1.1 生成器AdaINGen的定義如下:

class AdaINGen(nn.Module):
    # AdaIN auto-encoder architecture
    def __init__(self, input_dim, params):
        super(AdaINGen, self).__init__()
        dim = params['dim']
        style_dim = params['style_dim']
        n_downsample = params['n_downsample']
        n_res = params['n_res']
        activ = params['activ']
        pad_type = params['pad_type']
        mlp_dim = params['mlp_dim']

        # style encoder
        self.enc_style = StyleEncoder(4, input_dim, dim, style_dim, norm='none', activ=activ, pad_type=pad_type)

        # content encoder
        self.enc_content = ContentEncoder(n_downsample, n_res, input_dim, dim, 'in', activ, pad_type=pad_type)
        self.dec = Decoder(n_downsample, n_res, self.enc_content.output_dim, input_dim, res_norm='adain', activ=activ, pad_type=pad_type)
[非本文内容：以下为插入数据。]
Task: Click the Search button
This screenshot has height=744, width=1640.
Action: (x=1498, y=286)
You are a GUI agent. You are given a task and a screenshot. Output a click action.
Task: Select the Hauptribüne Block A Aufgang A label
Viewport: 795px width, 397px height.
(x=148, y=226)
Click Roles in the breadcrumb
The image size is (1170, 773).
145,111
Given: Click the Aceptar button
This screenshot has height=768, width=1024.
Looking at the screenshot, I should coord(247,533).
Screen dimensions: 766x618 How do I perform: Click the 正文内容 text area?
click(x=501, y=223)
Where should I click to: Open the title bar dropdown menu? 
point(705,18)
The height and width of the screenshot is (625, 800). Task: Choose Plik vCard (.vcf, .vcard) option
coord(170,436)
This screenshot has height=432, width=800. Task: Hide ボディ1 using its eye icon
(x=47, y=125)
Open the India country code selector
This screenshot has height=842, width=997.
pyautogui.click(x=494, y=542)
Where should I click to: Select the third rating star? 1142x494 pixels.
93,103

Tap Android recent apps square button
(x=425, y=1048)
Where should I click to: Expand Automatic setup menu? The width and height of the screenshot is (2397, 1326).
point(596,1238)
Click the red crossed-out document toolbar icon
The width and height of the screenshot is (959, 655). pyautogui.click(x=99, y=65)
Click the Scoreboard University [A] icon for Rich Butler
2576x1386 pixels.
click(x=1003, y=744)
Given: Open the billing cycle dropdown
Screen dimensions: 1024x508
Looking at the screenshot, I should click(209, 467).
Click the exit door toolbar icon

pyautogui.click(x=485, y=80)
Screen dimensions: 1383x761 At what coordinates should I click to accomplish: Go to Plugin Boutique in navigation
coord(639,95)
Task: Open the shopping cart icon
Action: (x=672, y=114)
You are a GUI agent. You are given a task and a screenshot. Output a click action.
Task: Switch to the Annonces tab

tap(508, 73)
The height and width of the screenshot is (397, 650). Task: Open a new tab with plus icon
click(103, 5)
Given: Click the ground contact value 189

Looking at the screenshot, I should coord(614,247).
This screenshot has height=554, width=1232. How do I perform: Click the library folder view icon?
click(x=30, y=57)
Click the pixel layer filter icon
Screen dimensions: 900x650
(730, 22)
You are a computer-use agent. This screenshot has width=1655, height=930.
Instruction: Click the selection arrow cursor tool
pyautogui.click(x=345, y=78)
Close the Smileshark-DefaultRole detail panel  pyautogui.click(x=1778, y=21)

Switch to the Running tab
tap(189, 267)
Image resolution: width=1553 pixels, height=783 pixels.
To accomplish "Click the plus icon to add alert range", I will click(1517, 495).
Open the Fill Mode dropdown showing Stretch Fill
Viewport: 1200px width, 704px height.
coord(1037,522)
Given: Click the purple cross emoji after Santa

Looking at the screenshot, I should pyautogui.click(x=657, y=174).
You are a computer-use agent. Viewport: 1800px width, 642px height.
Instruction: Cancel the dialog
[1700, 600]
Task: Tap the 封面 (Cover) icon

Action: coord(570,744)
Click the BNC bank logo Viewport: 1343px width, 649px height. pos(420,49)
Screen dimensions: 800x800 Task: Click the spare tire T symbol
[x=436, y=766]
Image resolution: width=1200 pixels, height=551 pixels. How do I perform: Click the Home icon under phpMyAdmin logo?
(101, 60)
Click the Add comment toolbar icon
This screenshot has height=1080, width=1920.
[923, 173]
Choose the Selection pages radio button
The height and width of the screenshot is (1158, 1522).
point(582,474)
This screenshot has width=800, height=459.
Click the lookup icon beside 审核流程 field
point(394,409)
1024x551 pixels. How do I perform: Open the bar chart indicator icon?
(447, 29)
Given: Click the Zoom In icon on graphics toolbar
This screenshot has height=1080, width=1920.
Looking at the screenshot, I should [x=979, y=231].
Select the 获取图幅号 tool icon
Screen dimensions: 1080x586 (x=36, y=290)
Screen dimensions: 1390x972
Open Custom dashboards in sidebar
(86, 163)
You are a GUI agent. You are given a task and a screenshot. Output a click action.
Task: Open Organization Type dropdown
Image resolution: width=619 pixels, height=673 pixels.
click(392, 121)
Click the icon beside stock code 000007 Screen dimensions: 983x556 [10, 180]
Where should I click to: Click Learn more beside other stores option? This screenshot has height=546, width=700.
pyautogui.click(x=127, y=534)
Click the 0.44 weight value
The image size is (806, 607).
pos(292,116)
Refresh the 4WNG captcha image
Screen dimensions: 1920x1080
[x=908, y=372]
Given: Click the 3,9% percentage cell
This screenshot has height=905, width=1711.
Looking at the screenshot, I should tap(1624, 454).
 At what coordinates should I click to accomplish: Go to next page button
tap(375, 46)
        # MLP to generate AdaIN parameters
        self.mlp = MLP(style_dim, self.get_num_adain_params(self.dec), mlp_dim, 3, norm='none', activ=activ)

    def forward(self, images):
        # reconstruct an image
        content, style_fake = self.encode(images)
        images_recon = self.decode(content, style_fake)
        return images_recon

    def encode(self, images):
        # encode an image to its content and style codes
        style_fake = self.enc_style(images)
        content = self.enc_content(images)
        return content, style_fake

    def decode(self, content, style):
        # decode content and style codes to an image
        adain_params = self.mlp(style)
        self.assign_adain_params(adain_params, self.dec)
        images = self.dec(content)
        return images

    def assign_adain_params(self, adain_params, model):
        # assign the adain_params to the AdaIN layers in model
        for m in model.modules():
            if m.__class__.__name__ == "AdaptiveInstanceNorm2d":
                mean = adain_params[:, :m.num_features]
                std = adain_params[:, m.num_features:2*m.num_features]
                m.bias = mean.contiguous().view(-1)
                m.weight = std.contiguous().view(-1)
                if adain_params.size(1) > 2*m.num_features:
                    adain_params = adain_params[:, 2*m.num_features:]

    def get_num_adain_params(self, model):
        # return the number of AdaIN parameters needed by the model
        num_adain_params = 0
        for m in model.modules():
            if m.__class__.__name__ == "AdaptiveInstanceNorm2d":
                num_adain_params += 2*m.num_features
        return num_adain_params

生成器是由兩個Encoder(style encoder + content encoder)與一個Decoder組成。
1.1.1 StyleEncoder定義如下:

class Conv2dBlock(nn.Module):
    def __init__(self, input_dim ,output_dim, kernel_size, stride,
                 padding=0, norm='none', activation='relu', pad_type='zero'):
        super(Conv2dBlock, self).__init__()
        self.use_bias = True
        # initialize padding
        if pad_type == 'reflect':
            self.pad = nn.ReflectionPad2d(padding)
        elif pad_type == 'replicate':
            self.pad = nn.ReplicationPad2d(padding)
        elif pad_type == 'zero':
            self.pad = nn.ZeroPad2d(padding)
        else:
            assert 0, "Unsupported padding type: {}".format(pad_type)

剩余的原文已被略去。